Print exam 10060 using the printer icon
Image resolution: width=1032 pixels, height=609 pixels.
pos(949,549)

= = =

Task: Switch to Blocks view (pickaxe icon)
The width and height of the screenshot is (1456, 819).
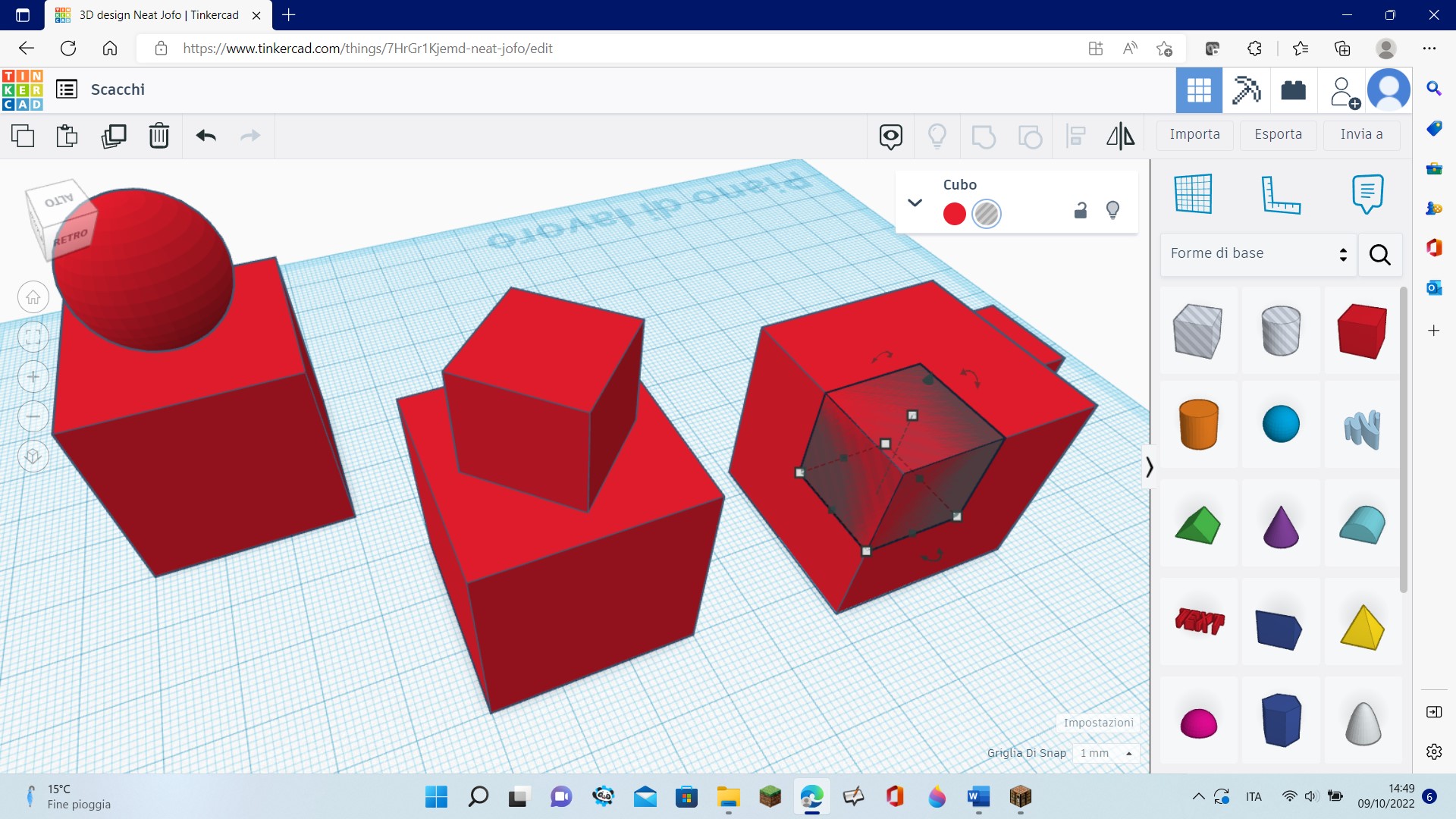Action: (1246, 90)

= = =

» **Task**
Retype the material starting at the line containing "Print exam 10060 using the printer icon" and ending at the line containing "pos(949,549)", including both of those lines.

» **The solution**
Print exam 10060 using the printer icon
Image resolution: width=1032 pixels, height=609 pixels.
pos(949,549)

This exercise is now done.